The 28-year-old program had been shut down by defense officials earlier this fall as part of department planning in post-military transition efforts. The final financial payouts for individuals completing degrees under the program were scheduled to end next May.
But that decision drew objections from a number of outside veterans groups who called the Troops to Teachers program an important resource for service members looking at education jobs after their service.
The program, originally administered through the Department of Education, is designed to help veterans interested in teaching jobs by providing up to $10,000 of financial support and coordination with state officials on placement in schools in need of teachers.
About 23,000 individuals have taken part in the program since 1993. The program costs about $15 million per year. But Pentagon leaders had indicated in recent years that they believed the money could be spent more effectively and efficiently elsewhere.

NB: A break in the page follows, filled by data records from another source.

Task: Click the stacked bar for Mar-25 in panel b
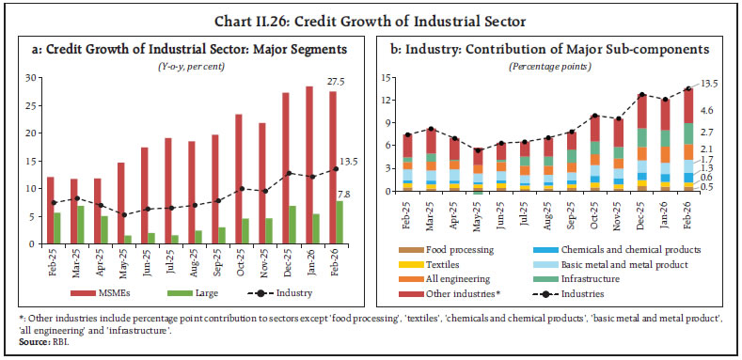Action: pyautogui.click(x=432, y=160)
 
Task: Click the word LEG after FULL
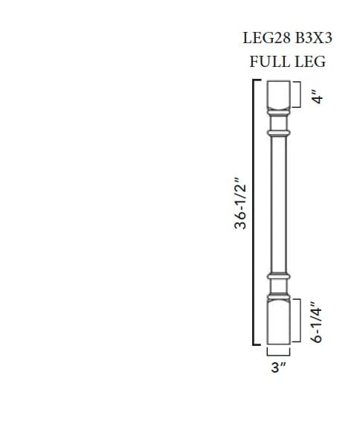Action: pyautogui.click(x=310, y=62)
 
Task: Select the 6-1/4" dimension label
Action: pyautogui.click(x=318, y=321)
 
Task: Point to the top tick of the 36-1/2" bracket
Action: pyautogui.click(x=257, y=79)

Congress disagreed. In the defense authorization bill, lawmakers mandated the department to continue the program until at least July 2025, three years longer than officials had planned.
They also require military leaders to provide a full analysis of the program by next December, looking at the operating costs, number of veterans helped by the assistance, and the impact on schools in need of additional educators.
The extension of the transition assistance effort drew praise from officials at the American Legion, who along with other veterans groups has been lobbying to protect the program for months.
“Just like military service is an honorable profession, so is the education of our nation’s youth,” said Paul Dillard, national commander of the American Legion, in a statement. “We believe it is a benefit not just to the veteran but to students in classrooms across the country who would be taught by men and women that are battle-tested leaders.”
President Joe Biden is expected to sign the measure into law in coming days.